> _WHAT THE TASK REQUIRES_
Only what runs from the line with "Click the 识别次数 status bar counter" to the end of the data should appear in the answer, exactly as written and without pictures.

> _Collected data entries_
---*---

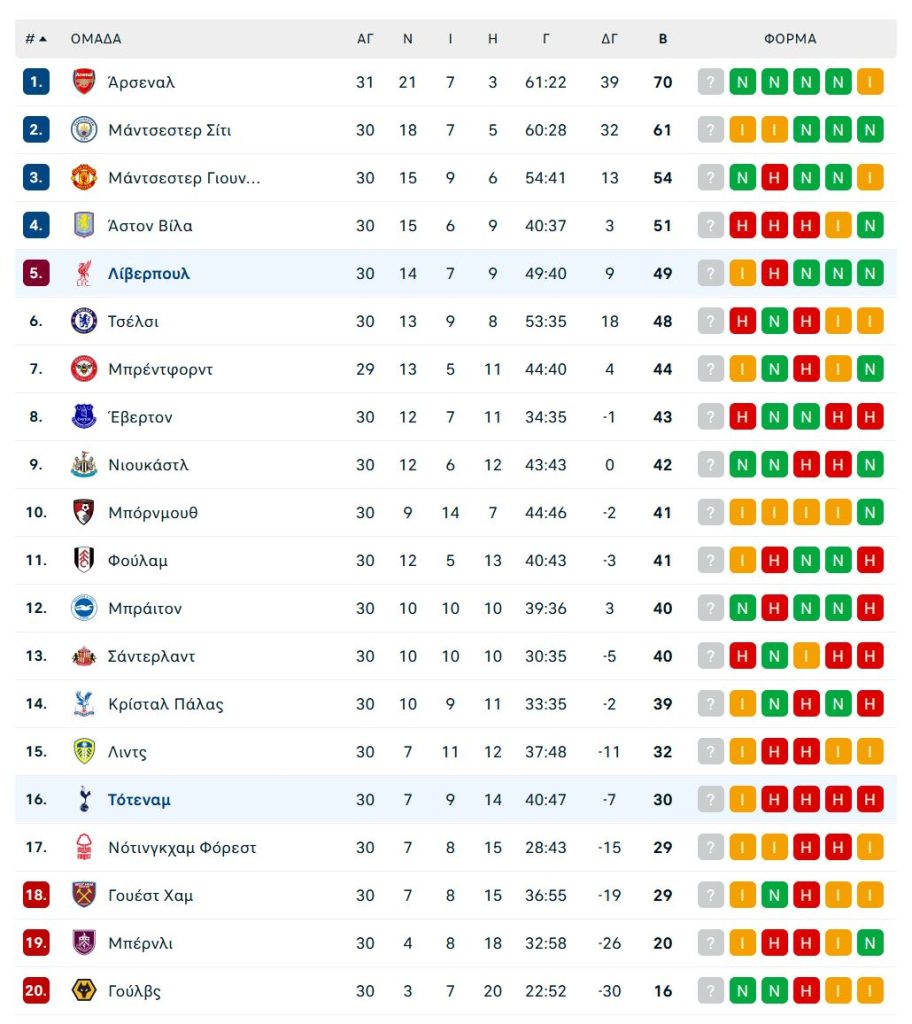Sort the table by the ΟΜΑΔΑ column

[x=96, y=39]
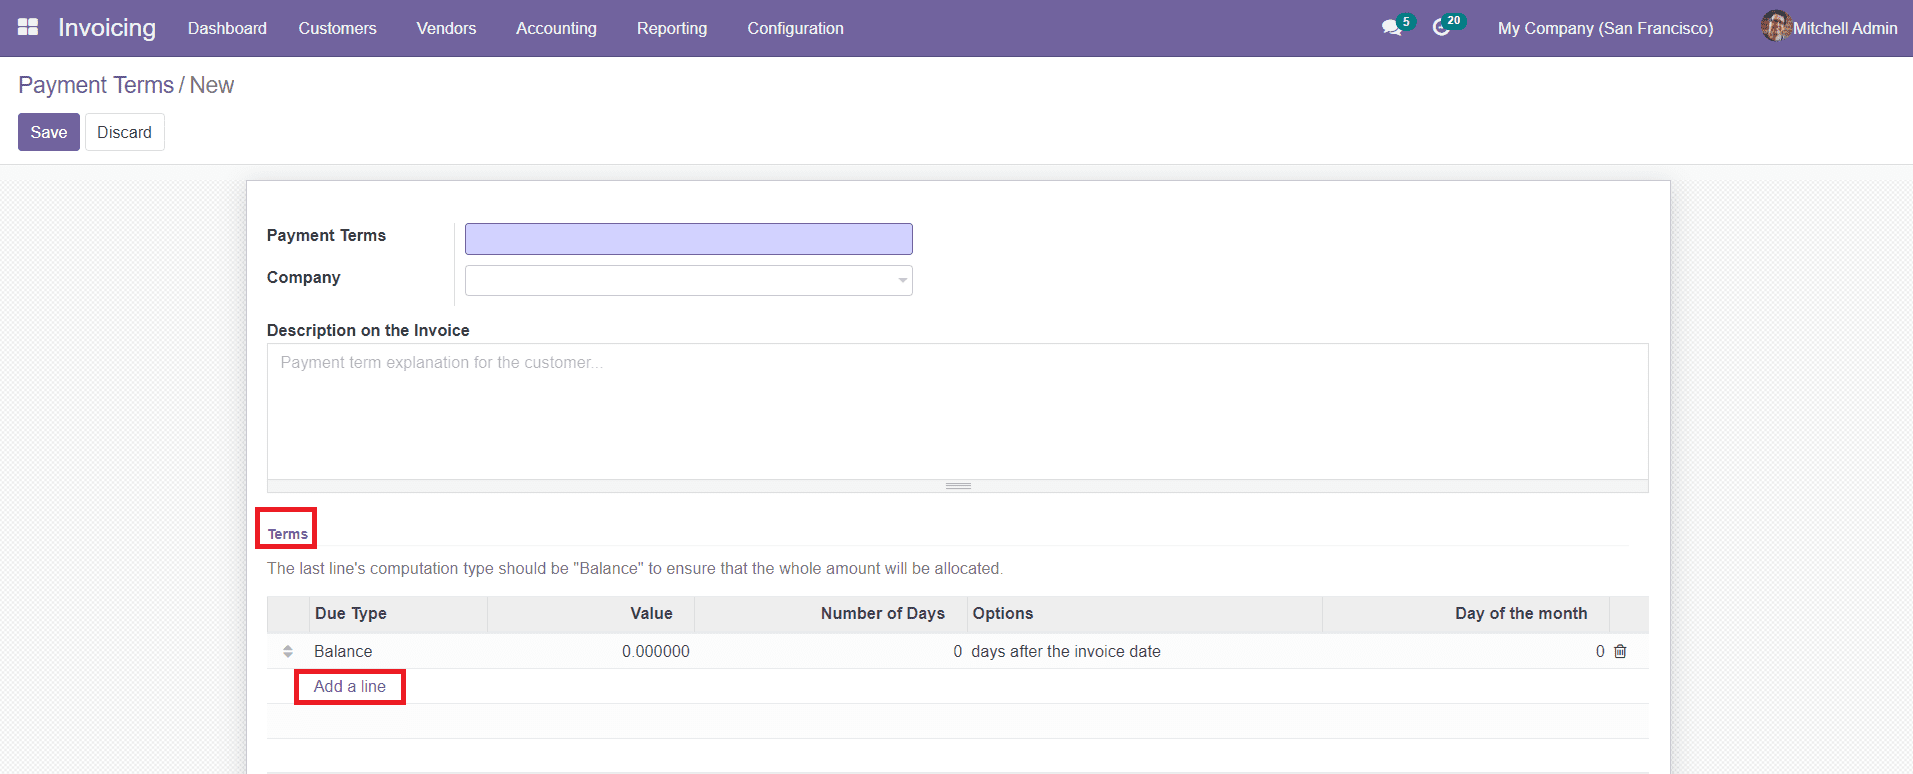Click Add a line link
This screenshot has width=1913, height=774.
click(x=349, y=686)
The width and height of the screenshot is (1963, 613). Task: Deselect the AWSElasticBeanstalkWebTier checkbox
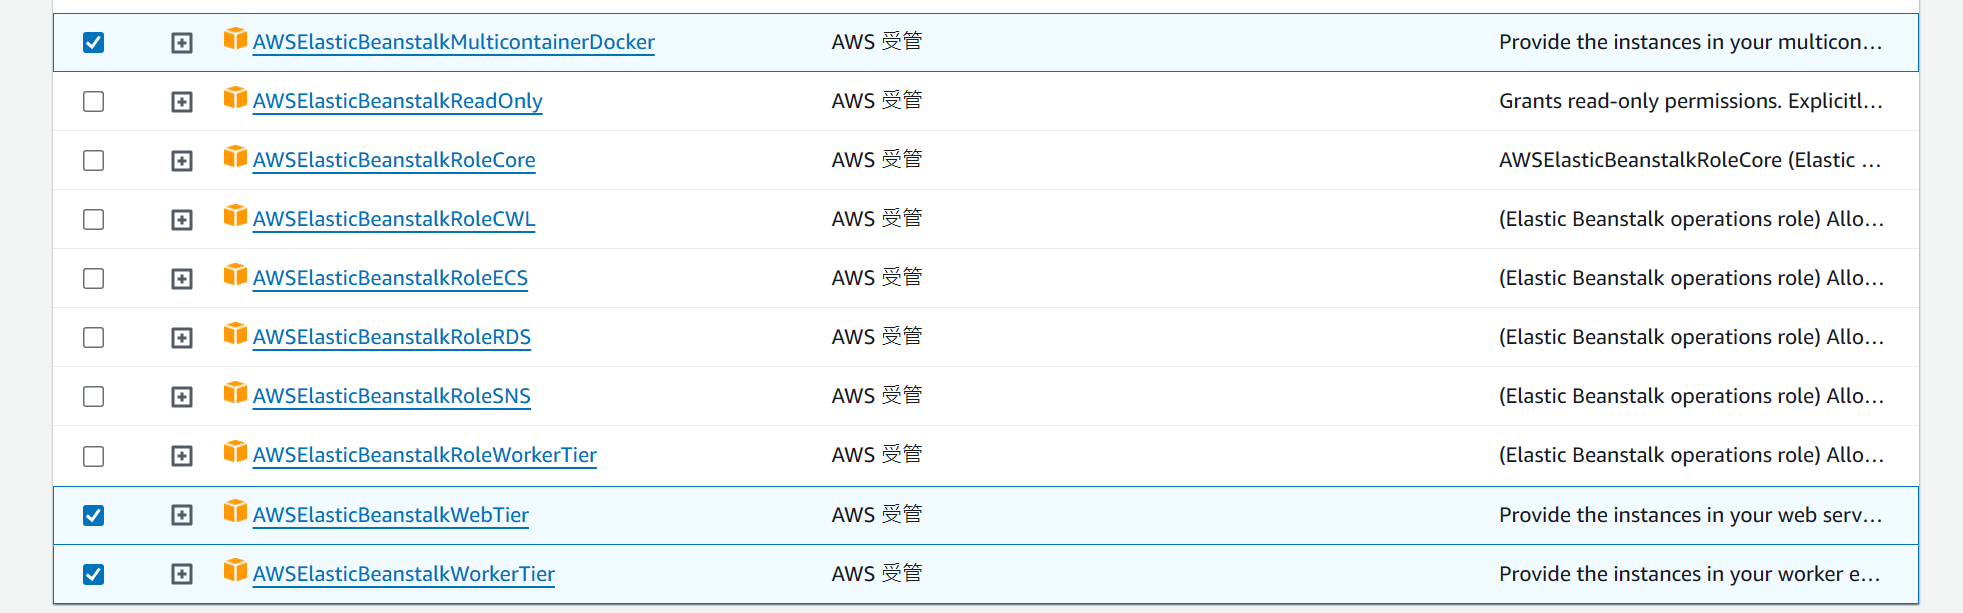point(93,515)
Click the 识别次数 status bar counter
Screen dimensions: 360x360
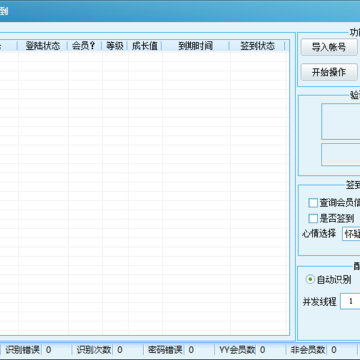point(120,350)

---*---

> _SOLUTION BELOW_
Click the 识别次数 status bar counter
Screen dimensions: 360x360
point(120,350)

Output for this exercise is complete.